Only lines containing the word "give" belong in the answer; copy each one from the records.

##### Dataset #####

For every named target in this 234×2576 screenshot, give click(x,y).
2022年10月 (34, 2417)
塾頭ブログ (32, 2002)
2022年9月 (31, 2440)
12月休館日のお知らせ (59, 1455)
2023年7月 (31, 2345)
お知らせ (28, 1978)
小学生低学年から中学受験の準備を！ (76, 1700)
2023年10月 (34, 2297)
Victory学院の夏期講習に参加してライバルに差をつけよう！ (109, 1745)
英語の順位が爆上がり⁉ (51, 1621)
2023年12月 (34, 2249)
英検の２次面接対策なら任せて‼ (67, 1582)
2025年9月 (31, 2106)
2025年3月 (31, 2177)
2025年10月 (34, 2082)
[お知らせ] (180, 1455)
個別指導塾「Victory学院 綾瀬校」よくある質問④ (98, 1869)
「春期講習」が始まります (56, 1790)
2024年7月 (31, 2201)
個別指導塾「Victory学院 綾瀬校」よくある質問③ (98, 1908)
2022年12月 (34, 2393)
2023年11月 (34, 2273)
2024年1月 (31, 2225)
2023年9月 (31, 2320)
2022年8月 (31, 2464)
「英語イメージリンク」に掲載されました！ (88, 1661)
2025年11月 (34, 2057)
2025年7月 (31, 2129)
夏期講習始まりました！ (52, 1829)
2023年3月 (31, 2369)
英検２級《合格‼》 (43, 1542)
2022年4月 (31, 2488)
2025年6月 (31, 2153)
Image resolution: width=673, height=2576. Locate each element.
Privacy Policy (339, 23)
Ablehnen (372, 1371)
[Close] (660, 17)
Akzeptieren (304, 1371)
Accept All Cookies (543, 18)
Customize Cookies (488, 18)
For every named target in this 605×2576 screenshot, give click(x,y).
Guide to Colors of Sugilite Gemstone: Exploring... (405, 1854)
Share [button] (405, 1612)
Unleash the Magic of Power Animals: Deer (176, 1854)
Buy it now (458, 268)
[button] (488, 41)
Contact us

#####

[Answer for this exercise]
For every named target in this 234×2576 screenshot, give click(x,y).
For every named target in this 605×2576 screenshot, give click(x,y).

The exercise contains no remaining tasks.